Instructions to follow
Copy the listing from the line with "Lapin tueur de Caerbannog (120, 241)" to the line with "Potion de régénération jetable (0:45)", including both of those lines, without any changes.

Word and element location records

::::::::::

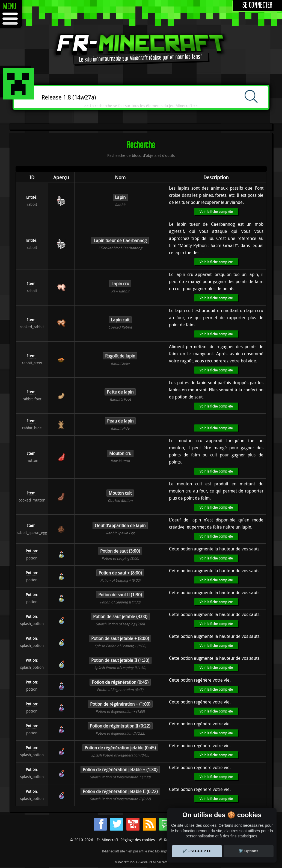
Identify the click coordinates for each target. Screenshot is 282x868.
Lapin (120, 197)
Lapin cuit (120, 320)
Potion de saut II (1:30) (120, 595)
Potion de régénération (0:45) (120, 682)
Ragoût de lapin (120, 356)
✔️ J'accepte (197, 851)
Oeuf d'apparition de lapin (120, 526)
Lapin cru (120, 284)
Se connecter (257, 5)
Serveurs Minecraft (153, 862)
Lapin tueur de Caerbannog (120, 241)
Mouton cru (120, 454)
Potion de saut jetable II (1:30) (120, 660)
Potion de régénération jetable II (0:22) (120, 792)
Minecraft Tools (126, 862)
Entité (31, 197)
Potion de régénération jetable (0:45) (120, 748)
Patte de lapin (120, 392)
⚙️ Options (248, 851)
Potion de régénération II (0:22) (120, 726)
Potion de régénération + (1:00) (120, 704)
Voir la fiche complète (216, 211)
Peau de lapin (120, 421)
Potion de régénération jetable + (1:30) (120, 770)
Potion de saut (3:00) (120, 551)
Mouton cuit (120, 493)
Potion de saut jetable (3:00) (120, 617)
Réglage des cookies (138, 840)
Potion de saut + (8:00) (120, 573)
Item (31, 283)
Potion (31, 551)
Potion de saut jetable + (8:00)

::::::::::

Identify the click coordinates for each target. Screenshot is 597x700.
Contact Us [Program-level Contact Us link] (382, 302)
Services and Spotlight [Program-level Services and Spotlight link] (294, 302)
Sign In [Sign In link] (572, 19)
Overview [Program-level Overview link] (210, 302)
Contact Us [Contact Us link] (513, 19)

::::::::::

Task output
Lapin tueur de Caerbannog (120, 241)
Mouton cru (120, 454)
Potion de saut jetable II (1:30) (120, 660)
Potion de régénération jetable II (0:22) (120, 792)
Minecraft Tools (126, 862)
Entité (31, 197)
Potion de régénération jetable (0:45) (120, 748)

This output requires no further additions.